Наши споры становились все тягостнее, все ожесточеннее. Ибель должна была отвезти Дельфину в Шату и решила на обратном пути, после того как она передаст ее Флорану, провести три дня у родителей в Лон-ле-Сонье. Таким образом, я остался один в доме Сен-Мартен-ан-Ко. Лил дождь. Я выходил, чтобы закрыть ставни – тяжелые и массивные, перекошенные и скрипучие. Вернувшись, я включал несколько ламп, чтобы дом выглядел живым, чтобы мне самому перепало хоть немного жизни и света. Я раскладывал газету на кухонном столе и доставал десяток садовых яблок, сморщенных, пятнистых, из которых хотел сварить подобие компота.
Мадам Жоржетта являлась только в дневное время. После ее ухода я снова оставался в одиночестве. Темнота, нескончаемая ночь, бессонница всегда пугали меня. Спать одному очень грустно. По чердаку бегали крысы, их когти то и дело противно царапали пол, и присутствие этих животных казалось мне омерзительным, если не чудовищным. Моя рука свисала с постели, – я прятал ее под одеяло, боясь их укусов.
Сон не шел ко мне. Яркий лунный свет тек в комнату через ромбовидную прорезь деревянного ставня. Я тихонько откидывал одеяло.

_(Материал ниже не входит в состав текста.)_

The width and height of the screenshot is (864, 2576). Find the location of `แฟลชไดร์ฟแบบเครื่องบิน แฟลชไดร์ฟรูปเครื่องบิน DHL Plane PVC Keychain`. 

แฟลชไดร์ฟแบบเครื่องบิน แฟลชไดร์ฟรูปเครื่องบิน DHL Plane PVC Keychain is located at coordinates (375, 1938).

Бывают такие воспоминания, такие случайности, которые потом всю жизнь кажутся волшебным, почти неправдоподобным даром небес. Когда я проснулся, на дворе стоял один из редких ослепительно солнечных дней. На нормандском побережье это и впрямь было чудом. Проработав несколько часов, я поспешил спуститься к нашей бухточке. Еще сверху, с дороги, я увидел, что она занята – на песке разлеглись трое купальщиков, – и остановился, колеблясь, раздумывая, стоит ли пробираться туда между утесами. С высоты скалы я видел далеко внизу черное, как клякса, пятнышко бухты «Скользкий утес», четко выделявшееся на фоне моря. Небо и волны были чудесного молочно-голубого цвета, – такую голубизну я видел только на мейсенском фарфоре. Наконец я все же решил спуститься, миновал часовенку, миновал куст-швабру. Мне не терпелось позагорать на солнышке. И я начал раздеваться прямо на ходу, пройдя мимо купальщика и двух купальщиц, которые лежали на животе и, по всей видимости, спали. Я расстелил полотенце у самой воды. Поплавав несколько минут, я энергично отряхнулся и лег на полотенце, под десятичасовым солнцем, у кромки моря.

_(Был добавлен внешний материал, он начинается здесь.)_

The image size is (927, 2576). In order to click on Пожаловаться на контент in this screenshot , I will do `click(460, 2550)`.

Именно под солнцем, под его жарким, дивным сиянием, уподобившись хлорофилловому растению, я чаще всего чувствовал, как во мне рождается ощущение вечности, молодой силы, счастливого забытья, горячей благодарности за полноту жизни. Я забылся сном.
Подступивший прилив смочил мне ноги и заставил очнуться от дремоты. Я встал, перенес полотенце чуть дальше от моря, ближе к двум женщинам и мужчине, и улегся снова. Так я лежал, подремывая и время от времени приподнимая веки. Открыв глаза в очередной раз, я увидел, что одна из купальщиц – более темноволосая и больше остальных похожая на южанку – смотрит на меня. Я улыбнулся ей. Она улыбнулась мне.

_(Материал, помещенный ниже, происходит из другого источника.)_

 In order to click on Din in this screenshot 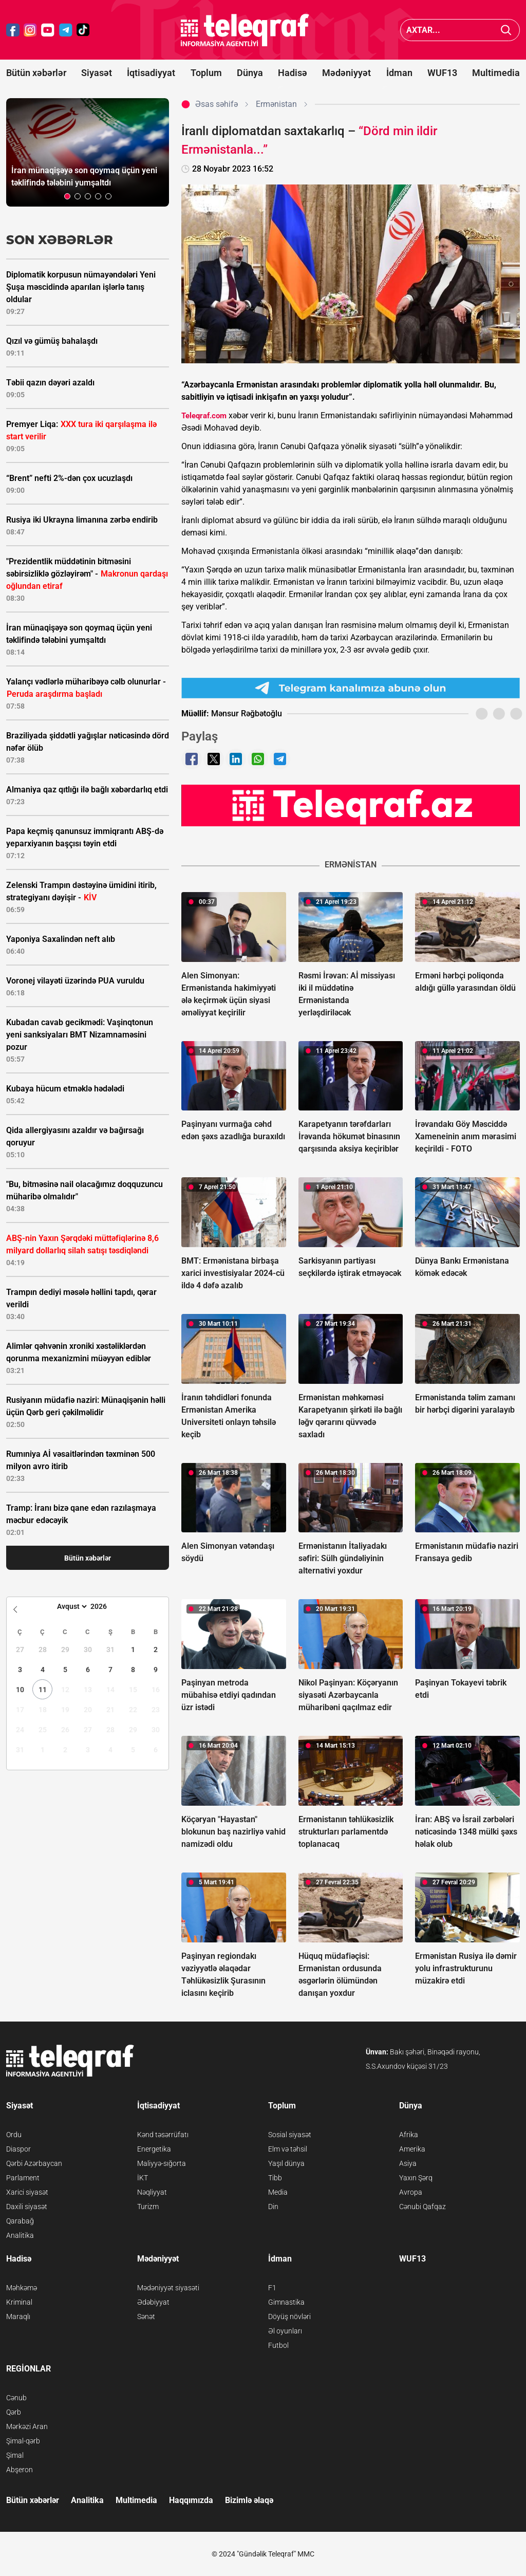, I will do `click(273, 2206)`.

Странная вещь желание. Один миг – и мы уже равны, и наши тела уже прекрасно понимают друг друга. Мы переглядывались с удовлетворением, почти по-товарищески. Спустя какое-то время она встала и медленно вошла в море. У нее был широкий торс, спортивная спина, прямая, чуть жестковатая, величественная осанка, но мне всегда нравились такие женские тела с выпуклыми, литыми формами, чем-то напоминающие фигуры идолов. Мы поплавали вместе, поболтали, посмеялись.